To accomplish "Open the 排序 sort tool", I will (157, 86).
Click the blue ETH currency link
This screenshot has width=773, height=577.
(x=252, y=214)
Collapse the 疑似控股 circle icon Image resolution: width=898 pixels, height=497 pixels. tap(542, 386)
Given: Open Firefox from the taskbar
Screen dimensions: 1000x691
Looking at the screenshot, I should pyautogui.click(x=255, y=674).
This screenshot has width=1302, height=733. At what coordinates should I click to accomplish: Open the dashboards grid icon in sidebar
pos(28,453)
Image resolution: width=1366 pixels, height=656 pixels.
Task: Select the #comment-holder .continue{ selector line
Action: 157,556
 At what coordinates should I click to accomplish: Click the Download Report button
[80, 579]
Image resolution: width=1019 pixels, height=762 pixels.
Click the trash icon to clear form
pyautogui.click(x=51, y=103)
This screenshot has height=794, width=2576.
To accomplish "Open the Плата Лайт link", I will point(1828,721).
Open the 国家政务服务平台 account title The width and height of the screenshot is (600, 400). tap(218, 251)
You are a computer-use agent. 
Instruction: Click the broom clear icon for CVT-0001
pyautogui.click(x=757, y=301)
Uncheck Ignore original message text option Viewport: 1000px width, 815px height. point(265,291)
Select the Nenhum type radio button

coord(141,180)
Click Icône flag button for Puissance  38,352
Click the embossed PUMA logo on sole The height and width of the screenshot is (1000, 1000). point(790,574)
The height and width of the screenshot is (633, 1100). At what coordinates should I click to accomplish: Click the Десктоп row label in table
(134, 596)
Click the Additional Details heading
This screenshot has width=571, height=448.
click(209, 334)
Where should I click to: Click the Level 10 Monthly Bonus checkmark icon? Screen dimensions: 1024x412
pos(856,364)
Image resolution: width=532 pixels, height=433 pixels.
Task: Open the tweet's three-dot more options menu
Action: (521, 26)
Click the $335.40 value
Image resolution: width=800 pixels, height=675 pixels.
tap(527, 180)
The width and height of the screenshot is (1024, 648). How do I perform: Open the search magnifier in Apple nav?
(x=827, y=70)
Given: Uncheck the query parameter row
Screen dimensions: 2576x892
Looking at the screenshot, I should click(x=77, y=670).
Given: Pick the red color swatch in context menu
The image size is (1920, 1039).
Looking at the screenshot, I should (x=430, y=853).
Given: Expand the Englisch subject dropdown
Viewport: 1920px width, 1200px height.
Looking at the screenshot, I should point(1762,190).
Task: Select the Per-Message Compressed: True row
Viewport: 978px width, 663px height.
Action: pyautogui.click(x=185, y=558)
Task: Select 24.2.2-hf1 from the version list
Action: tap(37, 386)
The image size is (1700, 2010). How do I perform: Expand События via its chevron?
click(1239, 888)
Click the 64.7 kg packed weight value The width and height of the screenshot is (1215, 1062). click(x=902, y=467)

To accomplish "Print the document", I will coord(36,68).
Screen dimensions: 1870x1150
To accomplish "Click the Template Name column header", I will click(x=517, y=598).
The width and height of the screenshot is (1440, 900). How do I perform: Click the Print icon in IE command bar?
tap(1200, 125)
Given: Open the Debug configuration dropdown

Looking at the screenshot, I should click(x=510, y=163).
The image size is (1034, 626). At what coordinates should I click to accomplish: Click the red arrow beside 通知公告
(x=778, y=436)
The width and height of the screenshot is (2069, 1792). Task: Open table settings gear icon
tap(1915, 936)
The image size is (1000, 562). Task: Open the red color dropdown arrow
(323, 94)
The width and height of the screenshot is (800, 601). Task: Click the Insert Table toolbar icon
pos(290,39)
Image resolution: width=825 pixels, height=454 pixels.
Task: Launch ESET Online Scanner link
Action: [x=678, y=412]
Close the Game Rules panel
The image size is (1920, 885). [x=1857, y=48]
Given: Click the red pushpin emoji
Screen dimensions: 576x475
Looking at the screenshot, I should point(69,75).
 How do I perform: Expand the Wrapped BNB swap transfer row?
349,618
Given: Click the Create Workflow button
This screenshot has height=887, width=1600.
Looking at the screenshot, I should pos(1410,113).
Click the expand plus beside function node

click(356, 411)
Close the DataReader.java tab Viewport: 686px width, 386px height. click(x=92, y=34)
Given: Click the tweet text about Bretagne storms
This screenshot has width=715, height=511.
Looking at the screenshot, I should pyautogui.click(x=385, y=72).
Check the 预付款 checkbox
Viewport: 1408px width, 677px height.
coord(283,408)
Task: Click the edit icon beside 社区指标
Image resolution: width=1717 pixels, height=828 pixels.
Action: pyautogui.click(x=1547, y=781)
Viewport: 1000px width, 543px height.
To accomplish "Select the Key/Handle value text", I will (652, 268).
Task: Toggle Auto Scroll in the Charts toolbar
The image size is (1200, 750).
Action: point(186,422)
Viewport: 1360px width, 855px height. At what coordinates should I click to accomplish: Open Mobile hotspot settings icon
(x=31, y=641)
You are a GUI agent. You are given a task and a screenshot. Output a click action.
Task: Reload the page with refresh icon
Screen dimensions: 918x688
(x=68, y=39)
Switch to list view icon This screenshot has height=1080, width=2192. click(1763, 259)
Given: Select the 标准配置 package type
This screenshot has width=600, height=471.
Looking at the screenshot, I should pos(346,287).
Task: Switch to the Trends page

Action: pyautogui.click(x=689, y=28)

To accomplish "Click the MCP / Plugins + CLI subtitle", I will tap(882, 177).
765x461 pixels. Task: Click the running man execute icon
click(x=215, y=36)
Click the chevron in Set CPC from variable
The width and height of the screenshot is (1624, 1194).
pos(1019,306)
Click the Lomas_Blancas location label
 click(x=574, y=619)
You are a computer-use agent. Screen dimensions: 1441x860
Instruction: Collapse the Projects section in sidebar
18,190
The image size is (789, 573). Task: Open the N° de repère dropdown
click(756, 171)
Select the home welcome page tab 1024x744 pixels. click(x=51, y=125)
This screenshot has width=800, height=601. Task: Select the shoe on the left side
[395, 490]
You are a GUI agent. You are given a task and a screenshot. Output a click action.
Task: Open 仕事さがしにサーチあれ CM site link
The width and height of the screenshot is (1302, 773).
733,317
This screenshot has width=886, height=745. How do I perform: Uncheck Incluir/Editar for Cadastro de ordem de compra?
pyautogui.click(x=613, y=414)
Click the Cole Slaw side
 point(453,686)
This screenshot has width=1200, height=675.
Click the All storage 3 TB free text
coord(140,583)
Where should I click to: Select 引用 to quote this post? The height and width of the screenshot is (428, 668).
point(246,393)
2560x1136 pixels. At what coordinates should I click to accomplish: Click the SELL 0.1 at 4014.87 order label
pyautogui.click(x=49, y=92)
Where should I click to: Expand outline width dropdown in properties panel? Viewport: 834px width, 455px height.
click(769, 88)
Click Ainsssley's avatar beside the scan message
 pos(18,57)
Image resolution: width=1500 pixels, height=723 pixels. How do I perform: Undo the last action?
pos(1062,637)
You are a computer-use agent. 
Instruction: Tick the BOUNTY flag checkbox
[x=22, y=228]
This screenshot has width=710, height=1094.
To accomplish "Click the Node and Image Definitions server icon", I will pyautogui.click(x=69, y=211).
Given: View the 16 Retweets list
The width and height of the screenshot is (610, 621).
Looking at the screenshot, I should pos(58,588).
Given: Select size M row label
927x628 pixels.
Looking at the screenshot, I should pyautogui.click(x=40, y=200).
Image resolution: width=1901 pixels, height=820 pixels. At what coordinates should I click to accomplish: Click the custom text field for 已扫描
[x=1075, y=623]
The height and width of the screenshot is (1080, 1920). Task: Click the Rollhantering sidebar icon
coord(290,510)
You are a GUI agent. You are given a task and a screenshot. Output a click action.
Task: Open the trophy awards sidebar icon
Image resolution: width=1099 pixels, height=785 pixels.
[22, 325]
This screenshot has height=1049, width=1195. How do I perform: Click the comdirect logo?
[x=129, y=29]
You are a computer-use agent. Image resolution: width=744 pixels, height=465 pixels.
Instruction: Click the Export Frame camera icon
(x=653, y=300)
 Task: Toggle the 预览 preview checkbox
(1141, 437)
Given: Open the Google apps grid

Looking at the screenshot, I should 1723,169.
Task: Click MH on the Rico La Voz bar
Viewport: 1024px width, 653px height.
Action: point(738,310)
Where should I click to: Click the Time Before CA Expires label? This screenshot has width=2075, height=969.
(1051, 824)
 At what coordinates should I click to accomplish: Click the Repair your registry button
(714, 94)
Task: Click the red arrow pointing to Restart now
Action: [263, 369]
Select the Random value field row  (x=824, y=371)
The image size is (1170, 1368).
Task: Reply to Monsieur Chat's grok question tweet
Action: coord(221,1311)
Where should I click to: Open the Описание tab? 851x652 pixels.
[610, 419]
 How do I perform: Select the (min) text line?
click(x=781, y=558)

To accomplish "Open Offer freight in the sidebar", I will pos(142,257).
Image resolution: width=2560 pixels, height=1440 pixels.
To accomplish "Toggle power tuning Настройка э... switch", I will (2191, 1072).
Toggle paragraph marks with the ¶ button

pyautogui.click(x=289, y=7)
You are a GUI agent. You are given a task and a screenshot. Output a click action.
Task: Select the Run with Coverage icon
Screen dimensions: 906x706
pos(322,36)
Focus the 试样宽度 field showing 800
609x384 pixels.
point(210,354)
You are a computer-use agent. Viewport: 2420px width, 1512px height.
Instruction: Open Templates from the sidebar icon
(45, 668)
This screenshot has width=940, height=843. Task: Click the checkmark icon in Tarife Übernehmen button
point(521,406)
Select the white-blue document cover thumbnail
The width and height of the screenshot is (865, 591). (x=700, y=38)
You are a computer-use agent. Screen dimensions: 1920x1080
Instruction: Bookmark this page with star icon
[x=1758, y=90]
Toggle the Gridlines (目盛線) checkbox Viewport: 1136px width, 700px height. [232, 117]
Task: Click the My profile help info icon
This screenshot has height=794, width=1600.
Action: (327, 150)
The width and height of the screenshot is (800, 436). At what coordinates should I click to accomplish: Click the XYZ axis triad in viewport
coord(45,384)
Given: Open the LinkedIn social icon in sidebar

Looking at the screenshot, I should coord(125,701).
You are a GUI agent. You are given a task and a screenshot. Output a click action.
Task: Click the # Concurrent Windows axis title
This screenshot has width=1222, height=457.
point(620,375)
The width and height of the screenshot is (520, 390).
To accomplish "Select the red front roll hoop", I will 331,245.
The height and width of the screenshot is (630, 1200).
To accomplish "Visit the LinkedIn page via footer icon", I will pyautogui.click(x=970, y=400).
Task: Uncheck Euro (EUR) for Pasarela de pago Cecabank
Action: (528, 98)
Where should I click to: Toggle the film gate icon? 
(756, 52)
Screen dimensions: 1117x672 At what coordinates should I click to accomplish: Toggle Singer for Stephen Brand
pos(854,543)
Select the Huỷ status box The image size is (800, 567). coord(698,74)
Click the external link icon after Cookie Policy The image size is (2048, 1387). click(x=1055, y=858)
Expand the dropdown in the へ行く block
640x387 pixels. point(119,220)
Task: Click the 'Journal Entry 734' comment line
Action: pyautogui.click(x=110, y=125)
· · · · ·
§ WRITTEN PROBLEM
Which rows above contain the word "dimensions"? Copy each of them in full.

§ THE RESULT
Screen dimensions: 1000x691
Where should I click to: Click the Level 10 Monthly Bonus checkmark icon? Screen dimensions: 1024x412
Screen dimensions: 2576x892
Screen dimensions: 1870x1150
Screen dimensions: 576x475
Screen dimensions: 918x688
You are a computer-use agent. Screen dimensions: 1441x860
Screen dimensions: 906x706
You are a computer-use agent. Screen dimensions: 1920x1080
Screen dimensions: 1117x672 At what coordinates should I click to accomplish: Toggle Singer for Stephen Brand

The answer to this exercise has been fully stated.